Only the lines from the one containing "Интересное (165, 376)" to the end of the listing below are wanted, repeated exactly.

= Beginning of Section =

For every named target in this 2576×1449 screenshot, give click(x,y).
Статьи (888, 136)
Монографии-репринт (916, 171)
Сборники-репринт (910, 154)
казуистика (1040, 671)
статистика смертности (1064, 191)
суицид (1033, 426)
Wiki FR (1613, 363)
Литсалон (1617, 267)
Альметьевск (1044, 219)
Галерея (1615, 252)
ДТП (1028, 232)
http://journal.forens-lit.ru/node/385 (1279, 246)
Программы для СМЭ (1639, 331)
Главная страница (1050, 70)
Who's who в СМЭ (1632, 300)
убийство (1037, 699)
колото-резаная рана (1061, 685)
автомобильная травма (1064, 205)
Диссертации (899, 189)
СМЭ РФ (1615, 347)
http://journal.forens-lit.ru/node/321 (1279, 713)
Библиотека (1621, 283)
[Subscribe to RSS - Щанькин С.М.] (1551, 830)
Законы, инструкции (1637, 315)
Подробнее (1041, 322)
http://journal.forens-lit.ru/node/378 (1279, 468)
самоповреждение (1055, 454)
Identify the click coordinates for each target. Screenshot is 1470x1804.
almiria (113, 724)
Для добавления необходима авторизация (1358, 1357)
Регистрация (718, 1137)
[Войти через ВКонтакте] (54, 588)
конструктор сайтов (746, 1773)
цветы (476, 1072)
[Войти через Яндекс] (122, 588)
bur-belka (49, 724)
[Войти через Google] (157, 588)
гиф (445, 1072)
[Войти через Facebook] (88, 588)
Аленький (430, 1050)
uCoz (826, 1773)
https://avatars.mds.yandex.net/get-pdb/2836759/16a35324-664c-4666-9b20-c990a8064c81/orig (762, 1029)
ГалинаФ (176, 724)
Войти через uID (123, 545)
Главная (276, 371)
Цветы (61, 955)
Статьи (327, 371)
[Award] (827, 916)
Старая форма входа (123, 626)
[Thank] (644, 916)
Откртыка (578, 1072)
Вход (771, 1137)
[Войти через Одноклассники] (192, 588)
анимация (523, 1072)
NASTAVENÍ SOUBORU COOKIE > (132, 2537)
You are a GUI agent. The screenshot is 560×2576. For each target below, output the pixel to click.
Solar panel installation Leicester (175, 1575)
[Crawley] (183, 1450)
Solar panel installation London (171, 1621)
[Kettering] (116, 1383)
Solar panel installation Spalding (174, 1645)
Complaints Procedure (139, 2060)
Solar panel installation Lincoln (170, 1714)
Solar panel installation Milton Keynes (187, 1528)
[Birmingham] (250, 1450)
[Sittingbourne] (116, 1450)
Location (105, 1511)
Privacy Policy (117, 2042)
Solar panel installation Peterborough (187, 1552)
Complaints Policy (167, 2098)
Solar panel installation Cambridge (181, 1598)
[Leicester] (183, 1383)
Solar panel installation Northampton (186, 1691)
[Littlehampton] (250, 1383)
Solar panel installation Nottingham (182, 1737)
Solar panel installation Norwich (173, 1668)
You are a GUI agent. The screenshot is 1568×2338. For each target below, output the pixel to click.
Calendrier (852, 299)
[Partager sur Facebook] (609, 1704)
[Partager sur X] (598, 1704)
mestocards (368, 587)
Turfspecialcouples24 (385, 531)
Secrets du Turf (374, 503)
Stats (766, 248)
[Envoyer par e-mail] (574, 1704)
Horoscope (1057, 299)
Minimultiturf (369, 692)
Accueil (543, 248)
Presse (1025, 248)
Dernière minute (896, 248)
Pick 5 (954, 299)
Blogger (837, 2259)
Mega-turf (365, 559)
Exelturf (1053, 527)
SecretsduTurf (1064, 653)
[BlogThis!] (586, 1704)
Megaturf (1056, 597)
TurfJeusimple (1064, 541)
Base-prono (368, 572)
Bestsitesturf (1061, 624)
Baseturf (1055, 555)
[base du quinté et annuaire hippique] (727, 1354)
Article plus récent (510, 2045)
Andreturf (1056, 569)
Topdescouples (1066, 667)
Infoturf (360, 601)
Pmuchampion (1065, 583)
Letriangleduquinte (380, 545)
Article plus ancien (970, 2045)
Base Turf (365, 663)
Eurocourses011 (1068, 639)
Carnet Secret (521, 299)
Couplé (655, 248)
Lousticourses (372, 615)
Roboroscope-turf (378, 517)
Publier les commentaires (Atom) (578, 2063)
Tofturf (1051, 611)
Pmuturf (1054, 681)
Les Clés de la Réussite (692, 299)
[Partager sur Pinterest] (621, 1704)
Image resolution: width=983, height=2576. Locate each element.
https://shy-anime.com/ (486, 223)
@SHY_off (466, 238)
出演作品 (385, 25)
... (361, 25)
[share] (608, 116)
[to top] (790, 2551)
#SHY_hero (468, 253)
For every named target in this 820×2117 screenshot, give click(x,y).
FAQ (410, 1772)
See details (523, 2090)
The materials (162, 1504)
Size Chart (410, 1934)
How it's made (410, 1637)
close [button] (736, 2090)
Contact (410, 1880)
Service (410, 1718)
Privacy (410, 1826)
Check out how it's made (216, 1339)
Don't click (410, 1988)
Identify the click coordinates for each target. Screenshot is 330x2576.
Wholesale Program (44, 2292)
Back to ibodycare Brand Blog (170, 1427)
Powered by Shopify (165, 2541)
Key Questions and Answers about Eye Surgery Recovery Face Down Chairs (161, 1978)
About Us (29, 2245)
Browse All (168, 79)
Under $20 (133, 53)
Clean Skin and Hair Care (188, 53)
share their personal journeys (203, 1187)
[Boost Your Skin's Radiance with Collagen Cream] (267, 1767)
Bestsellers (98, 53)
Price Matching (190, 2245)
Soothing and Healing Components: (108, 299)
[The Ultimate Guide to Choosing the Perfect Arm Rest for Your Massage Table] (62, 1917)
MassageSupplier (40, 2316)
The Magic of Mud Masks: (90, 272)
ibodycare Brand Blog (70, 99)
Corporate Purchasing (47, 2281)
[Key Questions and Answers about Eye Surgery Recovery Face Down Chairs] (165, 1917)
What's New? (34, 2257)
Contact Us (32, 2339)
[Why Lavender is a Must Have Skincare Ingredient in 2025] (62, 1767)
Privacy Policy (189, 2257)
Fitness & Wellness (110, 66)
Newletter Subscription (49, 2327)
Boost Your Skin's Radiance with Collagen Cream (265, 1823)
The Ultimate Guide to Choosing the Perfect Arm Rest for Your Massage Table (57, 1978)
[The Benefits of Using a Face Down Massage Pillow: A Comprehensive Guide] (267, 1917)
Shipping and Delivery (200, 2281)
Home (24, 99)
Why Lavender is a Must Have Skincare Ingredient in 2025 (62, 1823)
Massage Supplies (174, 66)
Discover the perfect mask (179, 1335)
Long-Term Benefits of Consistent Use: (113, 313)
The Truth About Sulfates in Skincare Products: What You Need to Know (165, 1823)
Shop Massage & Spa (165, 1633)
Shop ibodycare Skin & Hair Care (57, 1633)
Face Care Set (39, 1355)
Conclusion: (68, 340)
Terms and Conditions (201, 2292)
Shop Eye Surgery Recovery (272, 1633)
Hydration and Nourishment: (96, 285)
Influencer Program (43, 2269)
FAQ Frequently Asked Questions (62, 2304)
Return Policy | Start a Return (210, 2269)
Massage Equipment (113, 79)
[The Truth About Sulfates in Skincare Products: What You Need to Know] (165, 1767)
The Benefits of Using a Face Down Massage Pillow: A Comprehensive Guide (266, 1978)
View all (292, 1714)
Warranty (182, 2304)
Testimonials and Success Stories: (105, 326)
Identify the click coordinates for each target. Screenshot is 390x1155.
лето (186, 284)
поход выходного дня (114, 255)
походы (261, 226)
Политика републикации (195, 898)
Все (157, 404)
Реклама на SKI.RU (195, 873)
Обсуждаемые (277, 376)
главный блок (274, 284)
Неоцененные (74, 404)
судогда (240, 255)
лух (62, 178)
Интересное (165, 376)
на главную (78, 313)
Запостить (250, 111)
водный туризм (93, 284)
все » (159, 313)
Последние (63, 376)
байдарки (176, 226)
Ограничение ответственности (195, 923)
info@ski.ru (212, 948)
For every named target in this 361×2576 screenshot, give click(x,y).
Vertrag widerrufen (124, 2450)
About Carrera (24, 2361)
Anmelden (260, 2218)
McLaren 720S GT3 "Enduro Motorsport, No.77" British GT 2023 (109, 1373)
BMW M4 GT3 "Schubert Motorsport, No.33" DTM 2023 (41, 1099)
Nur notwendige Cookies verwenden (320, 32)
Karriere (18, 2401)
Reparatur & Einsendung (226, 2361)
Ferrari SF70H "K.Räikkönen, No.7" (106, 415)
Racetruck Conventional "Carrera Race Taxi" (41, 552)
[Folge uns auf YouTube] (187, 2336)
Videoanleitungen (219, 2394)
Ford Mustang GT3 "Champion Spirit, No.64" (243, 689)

= End of Section =

▶ Expected output
Интересное (165, 376)
на главную (78, 313)
Запостить (250, 111)
водный туризм (93, 284)
все » (159, 313)
Последние (63, 376)
байдарки (176, 226)
Ограничение ответственности (195, 923)
info@ski.ru (212, 948)
For every named target in this 361×2576 screenshot, give click(x,y).
Vertrag widerrufen (124, 2450)
About Carrera (24, 2361)
Anmelden (260, 2218)
McLaren 720S GT3 "Enduro Motorsport, No.77" British GT 2023 (109, 1373)
BMW M4 GT3 "Schubert Motorsport, No.33" DTM 2023 (41, 1099)
Nur notwendige Cookies verwenden (320, 32)
Karriere (18, 2401)
Reparatur & Einsendung (226, 2361)
Ferrari SF70H "K.Räikkönen, No.7" (106, 415)
Racetruck Conventional "Carrera Race Taxi" (41, 552)
[Folge uns auf YouTube] (187, 2336)
Videoanleitungen (219, 2394)
Ford Mustang GT3 "Champion Spirit, No.64" (243, 689)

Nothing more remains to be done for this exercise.